** WORK ITEM **
Transcribe every line of the records verbatim.

Stored records
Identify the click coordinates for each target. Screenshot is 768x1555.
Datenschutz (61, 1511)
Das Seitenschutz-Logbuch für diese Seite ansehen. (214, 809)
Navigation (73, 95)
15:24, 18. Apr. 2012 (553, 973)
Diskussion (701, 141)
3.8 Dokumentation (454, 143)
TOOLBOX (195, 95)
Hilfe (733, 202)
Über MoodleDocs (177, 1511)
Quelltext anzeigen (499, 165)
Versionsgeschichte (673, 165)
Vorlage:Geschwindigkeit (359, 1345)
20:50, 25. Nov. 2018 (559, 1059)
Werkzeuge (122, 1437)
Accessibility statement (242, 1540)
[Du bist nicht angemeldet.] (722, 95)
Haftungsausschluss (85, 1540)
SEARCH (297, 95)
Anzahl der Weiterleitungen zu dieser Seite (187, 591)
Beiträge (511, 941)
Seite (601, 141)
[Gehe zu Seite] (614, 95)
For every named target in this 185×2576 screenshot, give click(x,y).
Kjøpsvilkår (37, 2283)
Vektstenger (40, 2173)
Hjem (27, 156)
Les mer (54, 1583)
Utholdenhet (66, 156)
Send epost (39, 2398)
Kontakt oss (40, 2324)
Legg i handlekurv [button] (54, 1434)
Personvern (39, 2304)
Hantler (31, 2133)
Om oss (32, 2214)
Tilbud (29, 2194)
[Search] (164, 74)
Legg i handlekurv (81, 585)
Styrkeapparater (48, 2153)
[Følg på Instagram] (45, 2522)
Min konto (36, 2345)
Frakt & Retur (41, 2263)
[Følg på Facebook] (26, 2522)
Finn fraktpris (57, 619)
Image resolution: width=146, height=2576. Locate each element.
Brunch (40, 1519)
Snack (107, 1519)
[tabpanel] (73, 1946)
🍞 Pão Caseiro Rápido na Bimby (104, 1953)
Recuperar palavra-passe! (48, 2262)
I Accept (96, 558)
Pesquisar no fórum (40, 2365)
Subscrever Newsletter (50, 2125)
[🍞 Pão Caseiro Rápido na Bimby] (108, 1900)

** EXERCISE OUTPUT **
Identify the click coordinates for each target. Screenshot is 768x1555.
Datenschutz (61, 1511)
Das Seitenschutz-Logbuch für diese Seite ansehen. (214, 809)
Navigation (73, 95)
15:24, 18. Apr. 2012 (553, 973)
Diskussion (701, 141)
3.8 Dokumentation (454, 143)
TOOLBOX (195, 95)
Hilfe (733, 202)
Über MoodleDocs (177, 1511)
Quelltext anzeigen (499, 165)
Versionsgeschichte (673, 165)
Vorlage:Geschwindigkeit (359, 1345)
20:50, 25. Nov. 2018 (559, 1059)
Werkzeuge (122, 1437)
Accessibility statement (242, 1540)
[Du bist nicht angemeldet.] (722, 95)
Haftungsausschluss (85, 1540)
SEARCH (297, 95)
Anzahl der Weiterleitungen zu dieser Seite (187, 591)
Beiträge (511, 941)
Seite (601, 141)
[Gehe zu Seite] (614, 95)
For every named target in this 185×2576 screenshot, give click(x,y).
Kjøpsvilkår (37, 2283)
Vektstenger (40, 2173)
Hjem (27, 156)
Les mer (54, 1583)
Utholdenhet (66, 156)
Send epost (39, 2398)
Kontakt oss (40, 2324)
Legg i handlekurv [button] (54, 1434)
Personvern (39, 2304)
Hantler (31, 2133)
Om oss (32, 2214)
Tilbud (29, 2194)
[Search] (164, 74)
Legg i handlekurv (81, 585)
Styrkeapparater (48, 2153)
[Følg på Instagram] (45, 2522)
Min konto (36, 2345)
Frakt & Retur (41, 2263)
[Følg på Facebook] (26, 2522)
Finn fraktpris (57, 619)
Image resolution: width=146, height=2576. Locate each element.
Brunch (40, 1519)
Snack (107, 1519)
[tabpanel] (73, 1946)
🍞 Pão Caseiro Rápido na Bimby (104, 1953)
Recuperar palavra-passe! (48, 2262)
I Accept (96, 558)
Pesquisar no fórum (40, 2365)
Subscrever Newsletter (50, 2125)
[🍞 Pão Caseiro Rápido na Bimby] (108, 1900)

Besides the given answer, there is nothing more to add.